The person who is probably most in touch with the state of information security in South Africa is Craig Rosewarne, MD of Wolfpack Information Risk and founder and chairperson of the Information Security Group of Africa (ISGA). Rosewarne deals with both private and public organisations in his efforts to increase their level of information security awareness and preparedness.
And while he says the awareness is growing, he still comes across situations where organisations are poorly prepared to deal with the current wave of cyber crime, never mind what the future holds. The publication Wolfpack brought out past year, The South African Cyber Threat Barometer estimates that R2.65 billion was lost to cyber crime in the period from January 2011 to August 2012, with just over R660 million that was not recovered. The publication is downloadable at www.securitysa.com/*infosec5.
And that is not considering the other cyber crimes, such as cyber espionage faced on a national level, and the theft of intellectual property and business strategy that has been widely publicised of late in the USA. As the article introducing this section notes, South African companies and the government are naïve if they think the cyber villains are going to pass this country by.
One of the greatest flaws in South Africa is a lack of a response mechanism to cyber attacks. We have a few private companies that can initiate a response to a commercial attack, but no national organisation to deal with the threat and despite previous talk of developing a CERT (Computer Emergency Readiness Team) for the country, it seems this has been put on the back burner.
Rosewarne is also a concerned about the lack of security skills in South Africa, both in the private and public sectors and is looking for ways in which business can work together to overcome this problem. He has already been instrumental in promoting SANS training and certifications on the continent. He admits, however, that much more is needed.
RSA 2013 Conference
Rosewarne attended the recent RSA conference and gave Hi-Tech Security Solutions a few pointers on what was discussed. The conference was attended by over 27 000 people and featured over 250 talks, giving the attendees over 20 tracks per session to choose from.

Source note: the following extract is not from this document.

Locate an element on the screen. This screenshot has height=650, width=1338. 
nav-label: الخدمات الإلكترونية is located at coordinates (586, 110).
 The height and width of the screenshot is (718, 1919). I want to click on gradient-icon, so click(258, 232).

In facing the information security threats the world is threatened by, the conference highlighted the following key themes, among others:
* Big data analytics has arrived. Arthur Coviello, RSA executive chairman, said, “Caesar recognised the omens, he just did not think they applied to him. Big technology data is here – embrace it.”
* Ensure you implement and test incident response capabilities.
* Develop deep technical information security skills.
* Obtain threat intelligence from as many sources as you can.
* Focus less on ‘tick-box’ assessments and put more effort into implementation.
* Establish multiple internal and external partnerships.
Among the notable presentations, Rosewarne highlighted a few that stood out, although he notes that they were all well worth listening to.
Ari Juels from RSA moderated a cryptographer’s panel with some well-known gurus in the field, including Ron Rivest, Whitfield Diffie, Adi Shamir and Dan Boneh. One of the topics discussed was security and cryptography education. Stanford offers their crypto class online via massive open online courses (MOOC). Its last intake was over 150 000 students with the largest registrations after the USA being China and India.
According to these experts, cryptography as a discipline is under strain and strangely becoming less relevant today. This is because intelligence agencies are often able to bypass encryption and APTs, sometimes buried within networks for years, simply have to wait for a key to be used in the decryption stage and they are in.
A panel discussion on the CSIS 20 Critical Security Controls discussed a new standard of due care for cyber security. “The Twenty Critical Security Controls have already begun to transform security in government agencies and other large enterprises by focusing their spending on the key controls that block known attacks and find the ones that get through.” (Source: http://www.sans.org/critical-security-controls.)
On the panel, Ed Skoudis said, “we ran an exercise of analysing all the large scale breach cases we have investigated. After mapping them to the 20 controls we are confident that had the companies implemented the controls these breaches would have been prevented.”
Of course, most companies do not have the 20 controls in place and are still suffering breaches. When looking at enterprise impact investigations, the consensus is that many companies do not conduct a thorough investigation following a breach. If systems are not reviewed in detail and the threats mitigated, they will return. Regulators have also changed their attitudes regarding investigations and insist that more detailed reviews take place.
Finally, although there was much more to see and hear at the conference, Rosewarne ends with a list of which functions should be part of a crisis management team.
* An experienced public relations firm.
* Legal experts.
* Board involvement needed to support and respond.
* Intelligence gathering analysts.
* Incident response professionals.
* Forensic investigators.
* Malware analysts.
* Network traffic monitoring staff.
* Data analysis service, and
* Breach notification management and business support teams.
These types of services are seldom offered by one company, therefore ensure you have the necessary partnerships in place before an incident happens, advises Rosewarne.